◆ **Directions**
Quote the records below in full, exactly as given, with the images taken out.

◆ **Given data**
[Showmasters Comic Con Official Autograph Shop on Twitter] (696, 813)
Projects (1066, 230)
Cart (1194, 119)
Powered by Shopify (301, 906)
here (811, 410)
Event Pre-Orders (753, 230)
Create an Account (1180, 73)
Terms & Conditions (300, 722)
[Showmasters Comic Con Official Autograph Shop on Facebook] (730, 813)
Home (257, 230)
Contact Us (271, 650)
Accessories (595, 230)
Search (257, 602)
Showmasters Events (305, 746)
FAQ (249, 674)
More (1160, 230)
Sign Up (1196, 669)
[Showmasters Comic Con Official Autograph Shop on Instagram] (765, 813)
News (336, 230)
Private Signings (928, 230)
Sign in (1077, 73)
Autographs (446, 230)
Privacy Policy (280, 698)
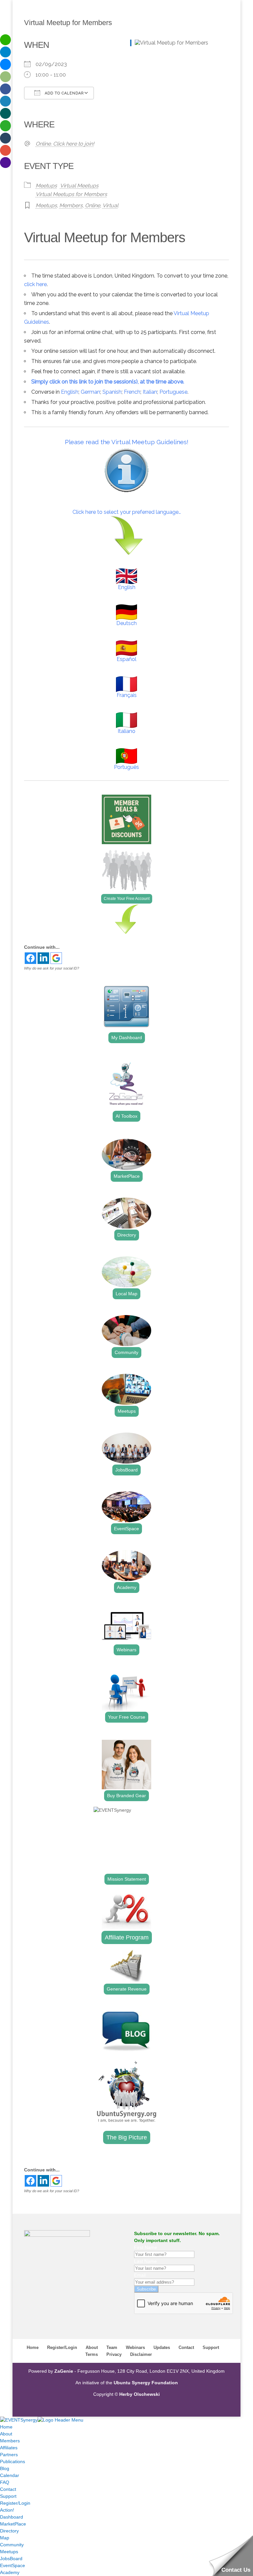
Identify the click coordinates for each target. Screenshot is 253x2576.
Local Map (126, 1293)
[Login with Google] (56, 958)
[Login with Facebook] (30, 958)
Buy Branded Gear (126, 1795)
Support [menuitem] (8, 2496)
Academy (126, 1587)
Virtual (110, 205)
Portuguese (173, 392)
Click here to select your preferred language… (126, 512)
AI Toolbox (126, 1116)
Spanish (112, 392)
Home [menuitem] (6, 2426)
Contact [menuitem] (8, 2489)
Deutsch (126, 623)
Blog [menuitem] (4, 2468)
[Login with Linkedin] (43, 958)
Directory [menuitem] (9, 2530)
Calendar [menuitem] (9, 2475)
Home (33, 2347)
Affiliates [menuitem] (8, 2447)
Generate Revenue (127, 1989)
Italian (150, 392)
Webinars (126, 1649)
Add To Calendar (63, 93)
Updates (162, 2347)
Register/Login (62, 2347)
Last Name (145, 2261)
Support (211, 2347)
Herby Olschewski (139, 2394)
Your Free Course (126, 1717)
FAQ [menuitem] (4, 2482)
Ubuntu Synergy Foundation (146, 2382)
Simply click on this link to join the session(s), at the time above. (107, 382)
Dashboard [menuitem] (11, 2517)
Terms (91, 2354)
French (132, 392)
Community (126, 1352)
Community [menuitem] (12, 2544)
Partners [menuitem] (9, 2454)
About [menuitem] (6, 2433)
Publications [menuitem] (12, 2461)
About (92, 2347)
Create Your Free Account (127, 898)
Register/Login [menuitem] (15, 2503)
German (90, 392)
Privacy (114, 2354)
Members (71, 205)
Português (126, 767)
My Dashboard (126, 1037)
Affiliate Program (127, 1937)
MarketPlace (127, 1176)
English (69, 392)
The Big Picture (126, 2137)
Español (126, 659)
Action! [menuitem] (7, 2510)
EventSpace (126, 1528)
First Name (145, 2247)
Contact (186, 2347)
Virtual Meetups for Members (71, 194)
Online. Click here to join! (65, 144)
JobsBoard (126, 1469)
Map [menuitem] (4, 2537)
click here (35, 284)
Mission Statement (126, 1879)
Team (111, 2347)
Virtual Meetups (79, 185)
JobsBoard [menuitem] (11, 2558)
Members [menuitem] (10, 2440)
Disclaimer (141, 2354)
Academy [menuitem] (9, 2572)
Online (92, 205)
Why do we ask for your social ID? (51, 968)
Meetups (46, 185)
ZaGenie (63, 2371)
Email (140, 2275)
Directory (126, 1235)
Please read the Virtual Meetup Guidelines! (126, 442)
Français (127, 695)
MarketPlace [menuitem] (13, 2523)
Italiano (126, 731)
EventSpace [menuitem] (12, 2565)
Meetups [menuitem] (9, 2551)
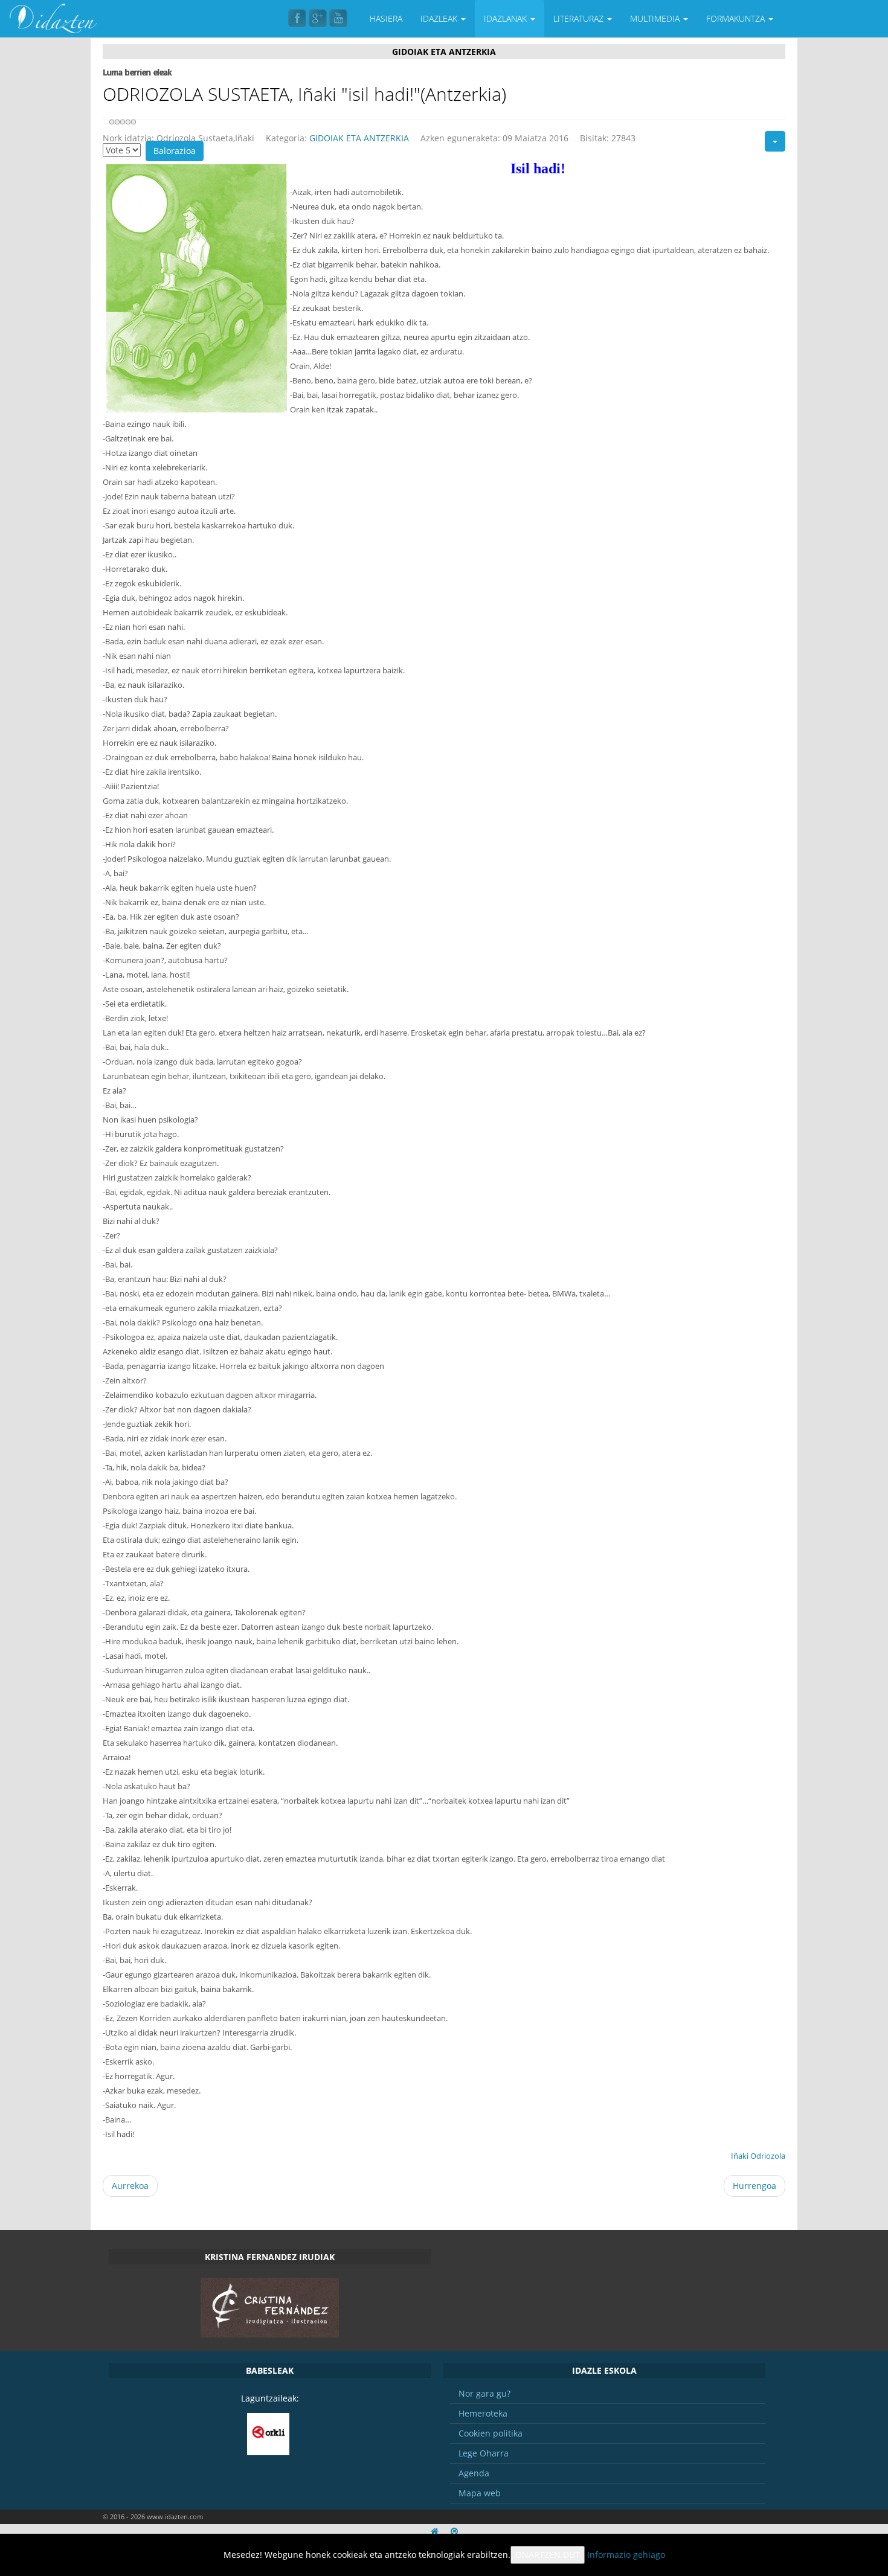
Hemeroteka (482, 2413)
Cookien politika (490, 2433)
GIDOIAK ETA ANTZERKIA (359, 138)
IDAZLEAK (440, 18)
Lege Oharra (483, 2453)
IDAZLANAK (506, 18)
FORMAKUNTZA (736, 18)
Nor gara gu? (484, 2393)
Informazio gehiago (626, 2554)
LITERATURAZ (579, 18)
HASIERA (386, 18)
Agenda (473, 2473)
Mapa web (479, 2493)
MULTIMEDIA (656, 18)
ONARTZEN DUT (547, 2554)
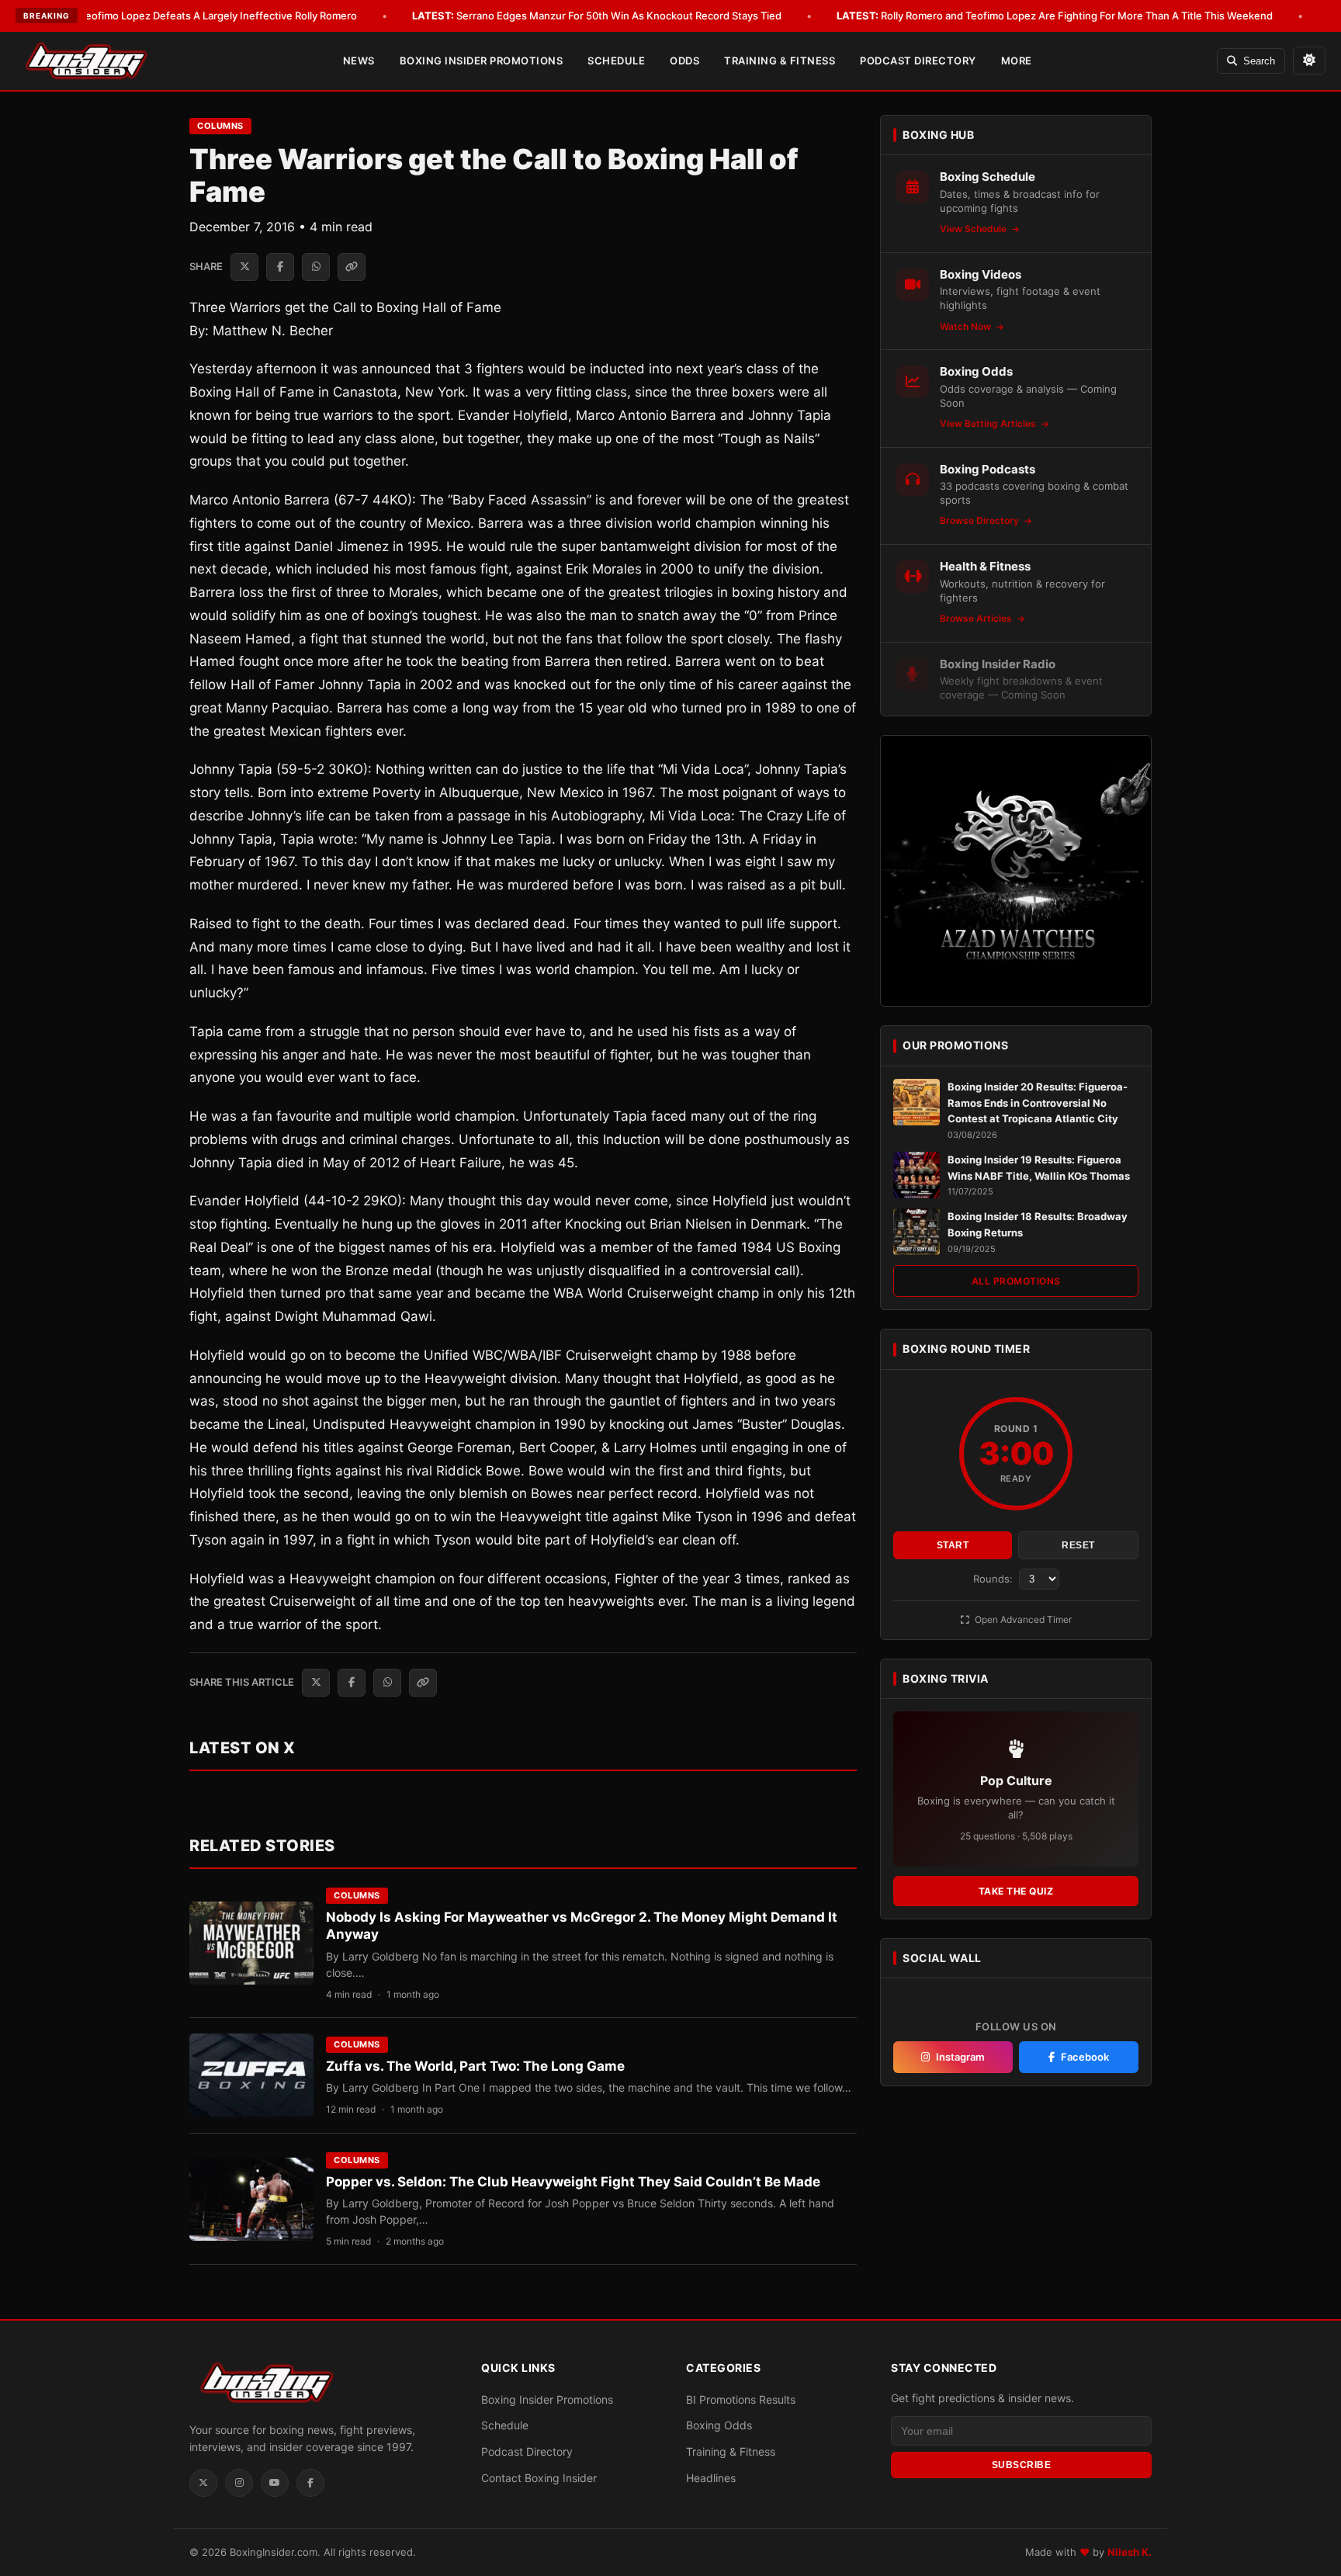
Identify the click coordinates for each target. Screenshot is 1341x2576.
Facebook (1085, 2057)
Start (953, 1545)
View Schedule (974, 228)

◆ **Output for this task**
[Showmasters Comic Con Official Autograph Shop on Twitter] (696, 813)
Projects (1066, 230)
Cart (1194, 119)
Powered by Shopify (301, 906)
here (811, 410)
Event Pre-Orders (753, 230)
Create an Account (1180, 73)
Terms & Conditions (300, 722)
[Showmasters Comic Con Official Autograph Shop on Facebook] (730, 813)
Home (257, 230)
Contact Us (271, 650)
Accessories (595, 230)
Search (257, 602)
Showmasters Events (305, 746)
FAQ (249, 674)
More (1160, 230)
Sign Up (1196, 669)
[Showmasters Comic Con Official Autograph Shop on Instagram] (765, 813)
News (336, 230)
Private Signings (928, 230)
Sign in (1077, 73)
Autographs (446, 230)
Privacy Policy (280, 698)
Identify the click coordinates for each target. Screenshot is 253x2576.
Local Map (126, 1293)
[Login with Google] (56, 958)
[Login with Facebook] (30, 958)
Buy Branded Gear (126, 1795)
Support [menuitem] (8, 2496)
Academy (126, 1587)
Virtual (110, 205)
Portuguese (173, 392)
Click here to select your preferred language… (126, 512)
AI Toolbox (126, 1116)
Spanish (112, 392)
Home [menuitem] (6, 2426)
Contact [menuitem] (8, 2489)
Deutsch (126, 623)
Blog [menuitem] (4, 2468)
[Login with Linkedin] (43, 958)
Directory [menuitem] (9, 2530)
Calendar [menuitem] (9, 2475)
Home (33, 2347)
Affiliates [menuitem] (8, 2447)
Generate Revenue (127, 1989)
Italian (150, 392)
Webinars (126, 1649)
Add To Calendar (63, 93)
Updates (162, 2347)
Register/Login (62, 2347)
Last Name (145, 2261)
Support (211, 2347)
Herby Olschewski (139, 2394)
Your Free Course (126, 1717)
FAQ [menuitem] (4, 2482)
Ubuntu Synergy Foundation (146, 2382)
Simply click on this link to join the session(s), at the time above. (107, 382)
Dashboard [menuitem] (11, 2517)
Terms (91, 2354)
French (132, 392)
Community (126, 1352)
Community [menuitem] (12, 2544)
Partners [menuitem] (9, 2454)
About [menuitem] (6, 2433)
Publications [menuitem] (12, 2461)
About (92, 2347)
Create Your Free Account (127, 898)
Register/Login [menuitem] (15, 2503)
German (90, 392)
Privacy (114, 2354)
Members (71, 205)
Português (126, 767)
My Dashboard (126, 1037)
Affiliate Program (127, 1937)
MarketPlace (127, 1176)
English (69, 392)
The Big Picture (126, 2137)
Español (126, 659)
Action! [menuitem] (7, 2510)
EventSpace (126, 1528)
First Name (145, 2247)
Contact (186, 2347)
Virtual Meetups for Members (71, 194)
Online. Click here to join! (65, 144)
JobsBoard (126, 1469)
Map [menuitem] (4, 2537)
click here (35, 284)
Mission Statement (126, 1879)
Team (111, 2347)
Virtual Meetups (79, 185)
JobsBoard [menuitem] (11, 2558)
Members [menuitem] (10, 2440)
Disclaimer (141, 2354)
Academy [menuitem] (9, 2572)
Online (92, 205)
Why do we ask for your social ID? (51, 968)
Meetups (46, 185)
ZaGenie (63, 2371)
Email (140, 2275)
Directory (126, 1235)
Please read the Virtual Meetup Guidelines! (126, 442)
Français (127, 695)
MarketPlace [menuitem] (13, 2523)
Italiano (126, 731)
EventSpace [menuitem] (12, 2565)
Meetups [menuitem] (9, 2551)
Hemeroteka (482, 2413)
Cookien politika (490, 2433)
GIDOIAK ETA ANTZERKIA (359, 138)
IDAZLEAK (440, 18)
Lege Oharra (483, 2453)
IDAZLANAK (506, 18)
FORMAKUNTZA (736, 18)
Nor gara gu? (484, 2393)
Informazio gehiago (626, 2554)
LITERATURAZ (579, 18)
HASIERA (386, 18)
Agenda (473, 2473)
Mapa web (479, 2493)
MULTIMEDIA (656, 18)
ONARTZEN DUT (547, 2554)
Identify the click coordinates for each target. Screenshot is 1341x2576.
Facebook (1085, 2057)
Start (953, 1545)
View Schedule (974, 228)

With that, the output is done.